Text and item location entries
- - - - -
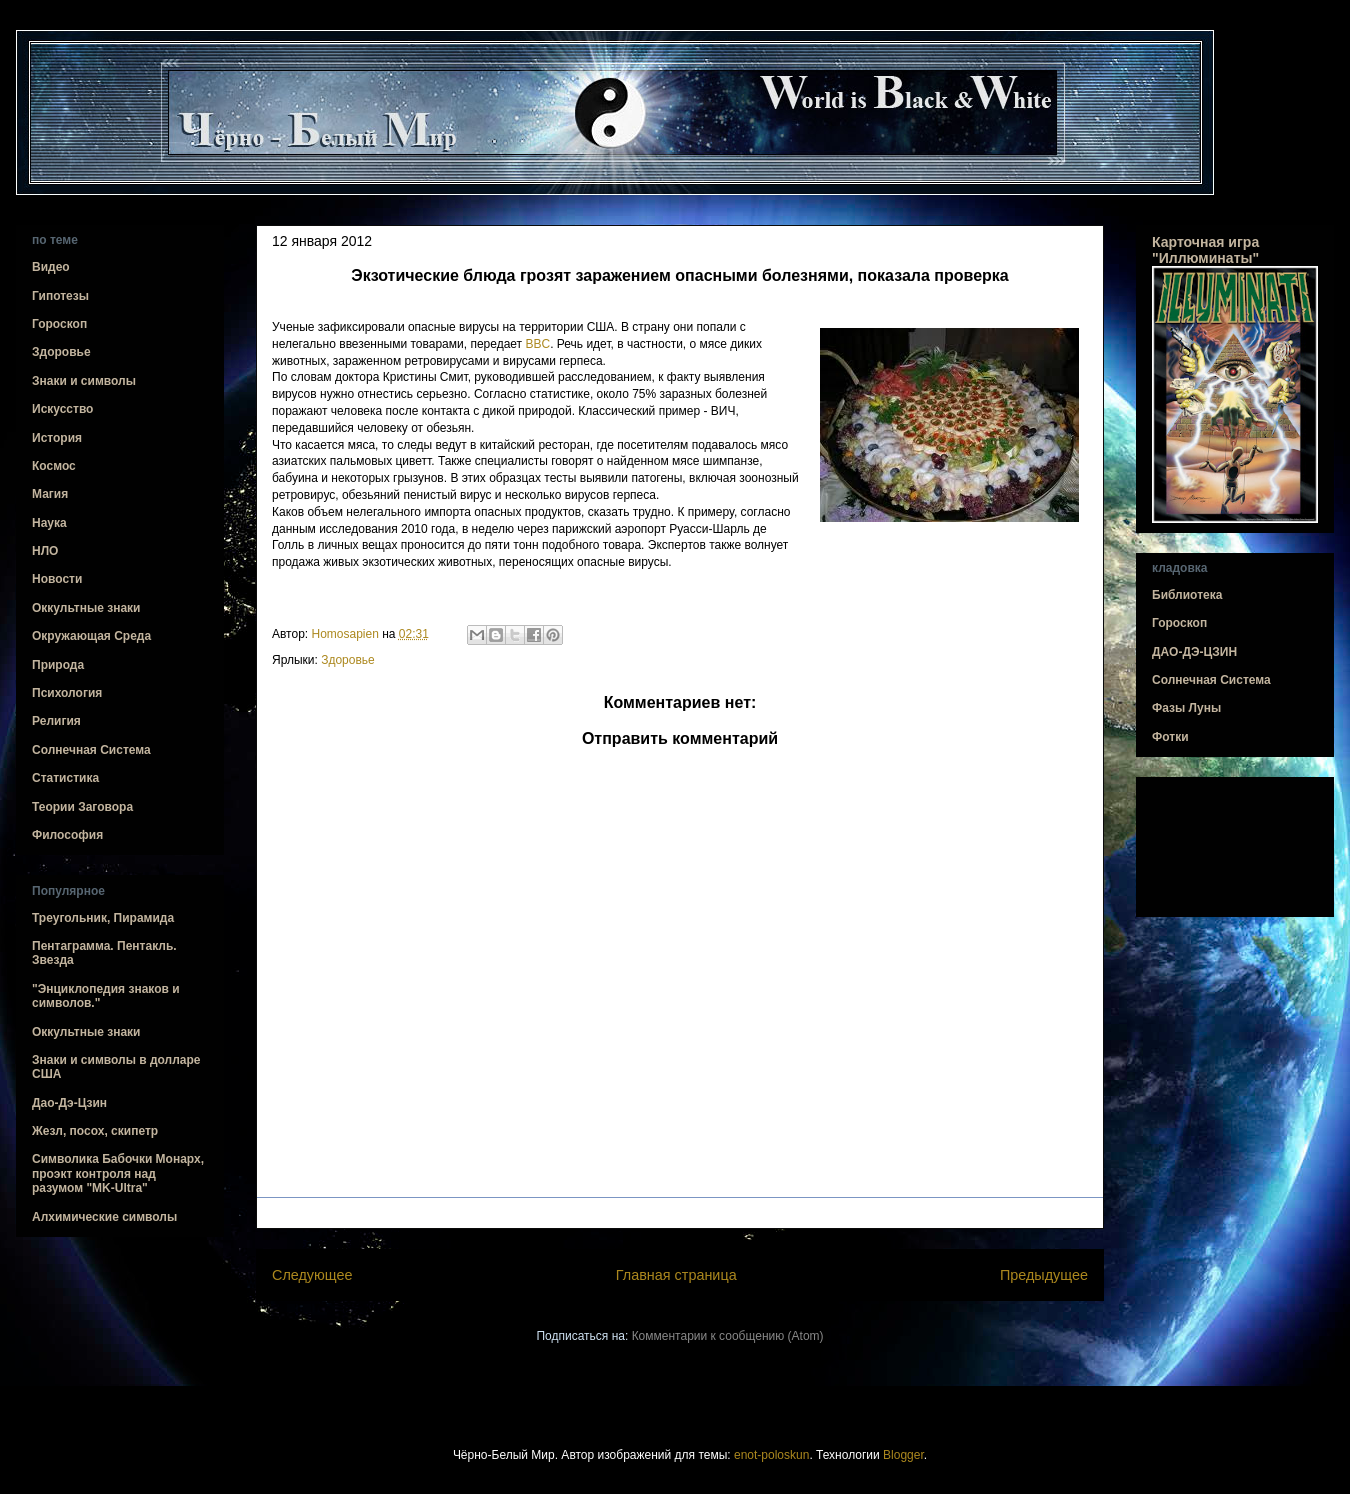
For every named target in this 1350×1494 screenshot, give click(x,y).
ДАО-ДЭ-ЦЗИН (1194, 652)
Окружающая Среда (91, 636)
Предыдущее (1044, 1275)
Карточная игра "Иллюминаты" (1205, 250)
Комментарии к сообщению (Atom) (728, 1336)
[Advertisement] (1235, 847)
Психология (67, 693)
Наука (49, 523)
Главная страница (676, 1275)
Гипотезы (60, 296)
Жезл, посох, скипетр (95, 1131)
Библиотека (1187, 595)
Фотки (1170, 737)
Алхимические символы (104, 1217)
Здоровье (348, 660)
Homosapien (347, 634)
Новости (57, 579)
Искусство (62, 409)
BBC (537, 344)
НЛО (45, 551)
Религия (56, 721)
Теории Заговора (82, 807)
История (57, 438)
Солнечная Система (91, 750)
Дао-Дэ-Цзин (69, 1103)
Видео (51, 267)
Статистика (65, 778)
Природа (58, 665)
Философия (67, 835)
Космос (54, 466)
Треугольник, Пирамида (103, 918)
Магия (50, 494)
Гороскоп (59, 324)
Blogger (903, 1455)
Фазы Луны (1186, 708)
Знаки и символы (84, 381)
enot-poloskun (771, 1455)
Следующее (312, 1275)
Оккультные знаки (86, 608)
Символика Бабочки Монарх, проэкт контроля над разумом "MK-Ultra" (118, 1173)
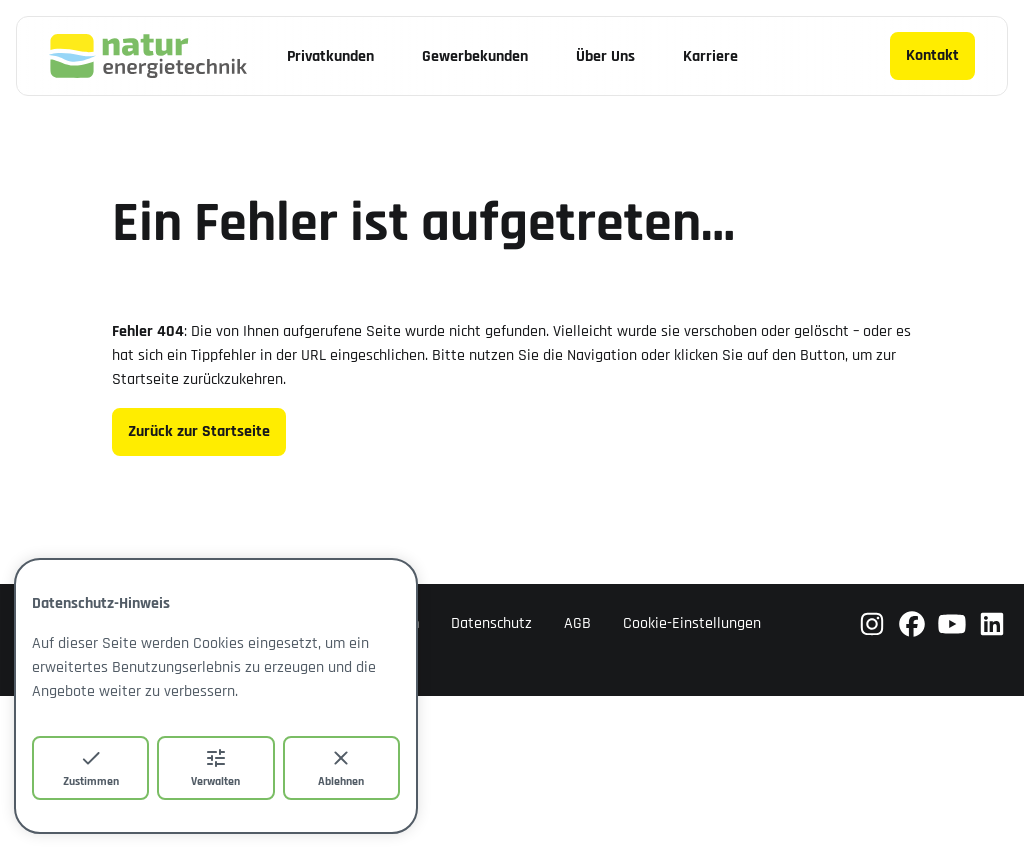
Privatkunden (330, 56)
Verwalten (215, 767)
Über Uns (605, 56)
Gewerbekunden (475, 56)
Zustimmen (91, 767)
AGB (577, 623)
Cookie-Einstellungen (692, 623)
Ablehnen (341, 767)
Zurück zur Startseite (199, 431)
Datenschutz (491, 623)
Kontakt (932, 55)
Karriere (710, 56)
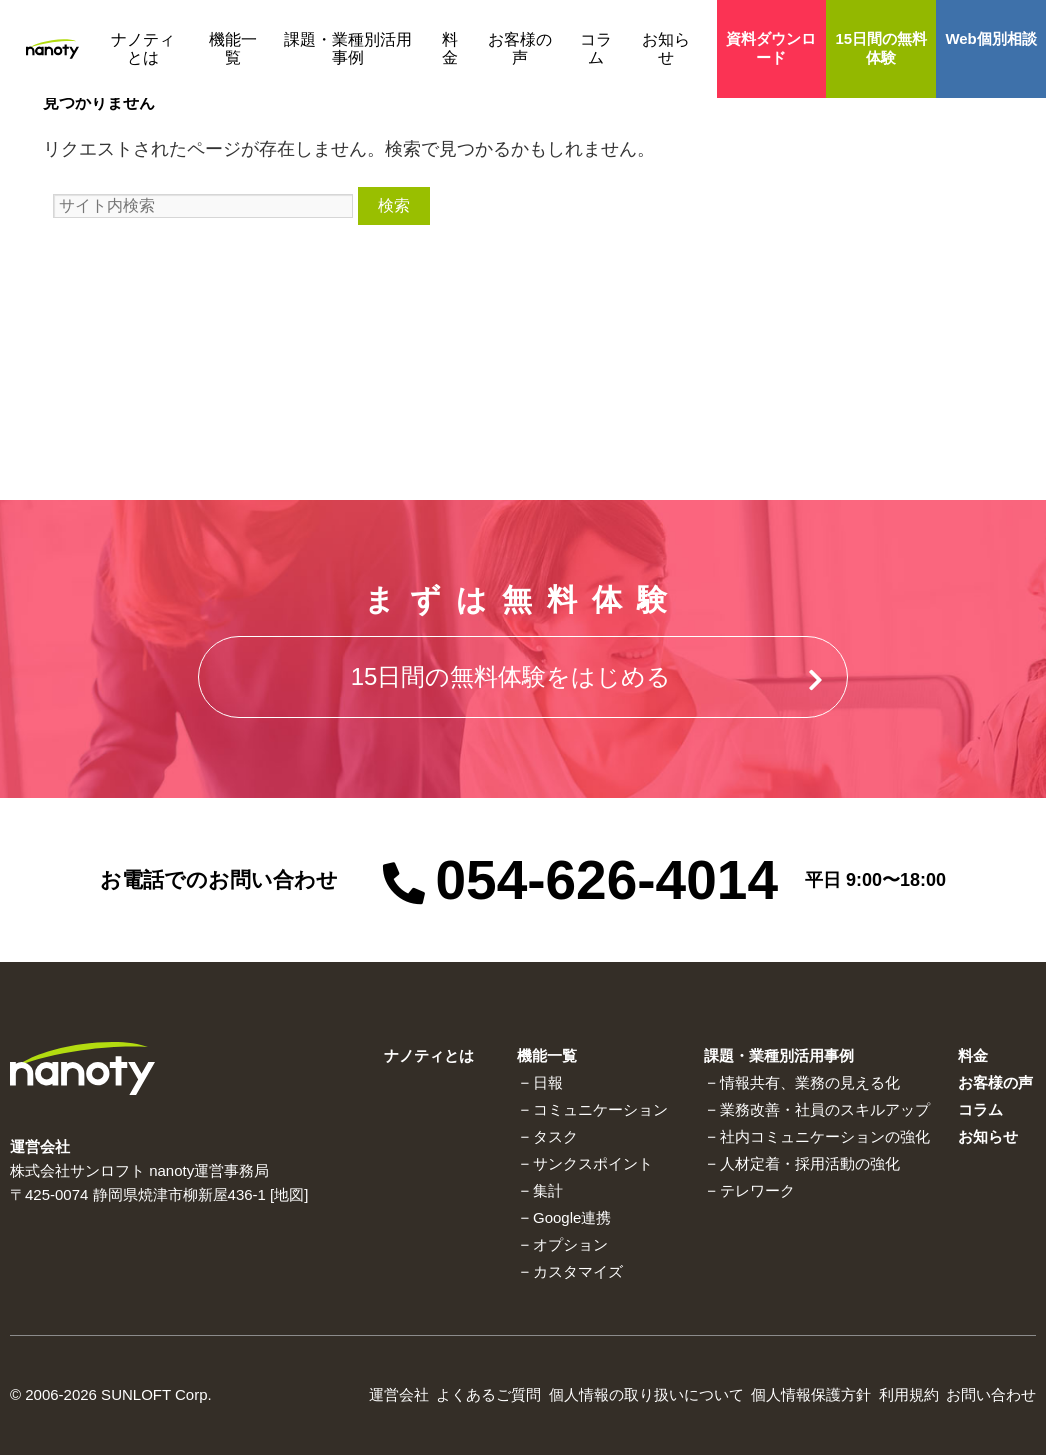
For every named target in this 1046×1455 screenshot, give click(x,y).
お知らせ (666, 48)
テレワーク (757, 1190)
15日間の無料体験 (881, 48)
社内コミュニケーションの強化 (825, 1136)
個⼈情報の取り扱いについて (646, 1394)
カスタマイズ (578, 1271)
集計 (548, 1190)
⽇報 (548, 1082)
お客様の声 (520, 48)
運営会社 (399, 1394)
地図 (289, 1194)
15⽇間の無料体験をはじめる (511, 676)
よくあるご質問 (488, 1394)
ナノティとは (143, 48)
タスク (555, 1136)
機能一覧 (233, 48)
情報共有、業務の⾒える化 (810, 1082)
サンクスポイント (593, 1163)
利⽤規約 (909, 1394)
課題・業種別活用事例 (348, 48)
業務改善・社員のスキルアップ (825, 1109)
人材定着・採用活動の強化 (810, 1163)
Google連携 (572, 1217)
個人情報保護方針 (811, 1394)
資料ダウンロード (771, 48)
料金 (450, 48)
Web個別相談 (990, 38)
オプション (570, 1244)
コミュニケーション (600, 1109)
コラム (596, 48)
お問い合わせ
- - - - -
## Directive
Rewrite all of the records above, changing "For every named target" to "For each named target" everywhere it occurs and keeping everything else the same. Leave the pictures out of your answer.

## Complete answer
For each named target in this 1350×1494 screenshot, give click(x,y).
ДАО-ДЭ-ЦЗИН (1194, 652)
Окружающая Среда (91, 636)
Предыдущее (1044, 1275)
Карточная игра "Иллюминаты" (1205, 250)
Комментарии к сообщению (Atom) (728, 1336)
[Advertisement] (1235, 847)
Психология (67, 693)
Наука (49, 523)
Главная страница (676, 1275)
Гипотезы (60, 296)
Жезл, посох, скипетр (95, 1131)
Библиотека (1187, 595)
Фотки (1170, 737)
Алхимические символы (104, 1217)
Здоровье (348, 660)
Homosapien (347, 634)
Новости (57, 579)
Искусство (62, 409)
BBC (537, 344)
НЛО (45, 551)
Религия (56, 721)
Теории Заговора (82, 807)
История (57, 438)
Солнечная Система (91, 750)
Дао-Дэ-Цзин (69, 1103)
Видео (51, 267)
Статистика (65, 778)
Природа (58, 665)
Философия (67, 835)
Космос (54, 466)
Треугольник, Пирамида (103, 918)
Магия (50, 494)
Гороскоп (59, 324)
Blogger (903, 1455)
Фазы Луны (1186, 708)
Знаки и символы (84, 381)
enot-poloskun (771, 1455)
Следующее (312, 1275)
Оккультные знаки (86, 608)
Символика Бабочки Монарх, проэкт контроля над разумом "MK-Ultra" (118, 1173)
Privatkunden (330, 56)
Verwalten (215, 767)
Über Uns (605, 56)
Gewerbekunden (475, 56)
Zustimmen (91, 767)
AGB (577, 623)
Cookie-Einstellungen (692, 623)
Ablehnen (341, 767)
Zurück zur Startseite (199, 431)
Datenschutz (491, 623)
Kontakt (932, 55)
Karriere (710, 56)
For each named target in this 1046×1455 screenshot, give click(x,y).
お知らせ (666, 48)
テレワーク (757, 1190)
15日間の無料体験 (881, 48)
社内コミュニケーションの強化 (825, 1136)
個⼈情報の取り扱いについて (646, 1394)
カスタマイズ (578, 1271)
集計 (548, 1190)
⽇報 (548, 1082)
お客様の声 (520, 48)
運営会社 (399, 1394)
地図 (289, 1194)
15⽇間の無料体験をはじめる (511, 676)
よくあるご質問 (488, 1394)
ナノティとは (143, 48)
タスク (555, 1136)
機能一覧 (233, 48)
情報共有、業務の⾒える化 (810, 1082)
サンクスポイント (593, 1163)
利⽤規約 (909, 1394)
課題・業種別活用事例 (348, 48)
業務改善・社員のスキルアップ (825, 1109)
人材定着・採用活動の強化 (810, 1163)
Google連携 (572, 1217)
個人情報保護方針 (811, 1394)
資料ダウンロード (771, 48)
料金 (450, 48)
Web個別相談 (990, 38)
オプション (570, 1244)
コミュニケーション (600, 1109)
コラム (596, 48)
お問い合わせ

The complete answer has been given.